_Supplied text_.

What is a Multiple x
A multiple is then applied against Normalised EBITDA to come up with some idea of what to expect based on what others have sold for. But what multiple to use? Many people throw out multiples as if they can be made up as some form of matter of opinion with no reference point. This is not true, we have many reference guides that do that analysis for us collating the data across 1000s of business sales so multiples are not just a finger in the air, there is real data behind it. The next question is what drives these multiples. The simple answer is RISK. A phenomenon of multiples is that as Normalised EBITDA rises, risk decreases and multiples tend to go up. Think of an aeroplane in turbulence. The larger the plane, the less it is affected. This is why a company with £300K Normalised EBITDA may have a 4x multiple and the exact same business with a £1.2M Normalised EBITDA might attract a 6x multiple. There is less risk of one or two things happening that derail Normalised EBITDA for the larger company so risk is lower.

_Exercise description_.
Answer these questions using the text on business multiples.
(a) What figure is a multiple applied against?
(b) According to the text, what drives multiples?
(c) What multiple might the business with £1.2M Normalised EBITDA attract?
The rows that come next have no connection to the text above.

_Record set_.
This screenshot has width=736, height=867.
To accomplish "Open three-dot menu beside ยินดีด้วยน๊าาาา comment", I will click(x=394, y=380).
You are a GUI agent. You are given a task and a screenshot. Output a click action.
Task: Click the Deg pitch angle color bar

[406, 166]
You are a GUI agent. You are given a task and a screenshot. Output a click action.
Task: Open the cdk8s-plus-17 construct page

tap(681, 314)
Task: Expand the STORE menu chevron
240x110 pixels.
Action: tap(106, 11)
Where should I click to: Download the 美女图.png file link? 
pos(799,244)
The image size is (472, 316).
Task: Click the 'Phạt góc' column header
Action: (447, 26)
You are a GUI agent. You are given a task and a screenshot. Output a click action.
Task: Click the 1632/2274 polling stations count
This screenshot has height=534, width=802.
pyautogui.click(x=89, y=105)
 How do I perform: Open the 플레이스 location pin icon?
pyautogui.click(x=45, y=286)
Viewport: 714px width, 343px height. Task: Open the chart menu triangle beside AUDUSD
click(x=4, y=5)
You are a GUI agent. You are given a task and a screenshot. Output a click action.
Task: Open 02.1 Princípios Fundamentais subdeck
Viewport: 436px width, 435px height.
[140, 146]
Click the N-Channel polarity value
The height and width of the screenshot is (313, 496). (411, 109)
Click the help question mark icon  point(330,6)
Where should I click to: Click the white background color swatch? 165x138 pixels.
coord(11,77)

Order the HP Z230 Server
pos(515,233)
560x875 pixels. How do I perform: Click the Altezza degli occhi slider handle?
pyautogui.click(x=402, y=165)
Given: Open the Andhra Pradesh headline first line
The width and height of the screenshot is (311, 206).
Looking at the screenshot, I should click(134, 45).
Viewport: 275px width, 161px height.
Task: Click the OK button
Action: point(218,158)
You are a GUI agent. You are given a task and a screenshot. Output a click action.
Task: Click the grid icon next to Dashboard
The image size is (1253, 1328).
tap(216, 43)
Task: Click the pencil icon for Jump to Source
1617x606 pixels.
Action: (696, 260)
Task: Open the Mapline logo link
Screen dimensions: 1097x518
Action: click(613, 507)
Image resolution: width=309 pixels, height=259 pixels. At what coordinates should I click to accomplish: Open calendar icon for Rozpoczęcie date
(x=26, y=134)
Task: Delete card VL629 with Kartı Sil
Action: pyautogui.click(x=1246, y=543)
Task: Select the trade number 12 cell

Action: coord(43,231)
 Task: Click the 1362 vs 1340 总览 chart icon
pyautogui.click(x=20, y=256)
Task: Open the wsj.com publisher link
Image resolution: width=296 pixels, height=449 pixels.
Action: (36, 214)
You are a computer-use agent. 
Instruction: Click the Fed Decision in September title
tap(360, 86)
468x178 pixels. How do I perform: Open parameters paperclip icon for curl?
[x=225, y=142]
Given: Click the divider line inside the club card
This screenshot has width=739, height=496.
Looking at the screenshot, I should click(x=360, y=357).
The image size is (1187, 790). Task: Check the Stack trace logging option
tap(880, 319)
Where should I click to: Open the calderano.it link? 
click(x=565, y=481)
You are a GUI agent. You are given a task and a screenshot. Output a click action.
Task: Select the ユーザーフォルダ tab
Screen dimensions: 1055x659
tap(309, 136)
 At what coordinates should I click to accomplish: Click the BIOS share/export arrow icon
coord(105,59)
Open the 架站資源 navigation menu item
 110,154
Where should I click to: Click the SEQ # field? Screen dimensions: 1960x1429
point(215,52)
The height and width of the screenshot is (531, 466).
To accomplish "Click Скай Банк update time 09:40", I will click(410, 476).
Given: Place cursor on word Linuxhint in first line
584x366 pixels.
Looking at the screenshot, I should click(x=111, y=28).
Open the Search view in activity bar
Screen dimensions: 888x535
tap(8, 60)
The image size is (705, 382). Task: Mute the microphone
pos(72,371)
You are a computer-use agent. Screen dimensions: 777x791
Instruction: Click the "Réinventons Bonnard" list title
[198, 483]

_Finished exercise_.
(a) Normalised EBITDA
(b) Risk
(c) 6x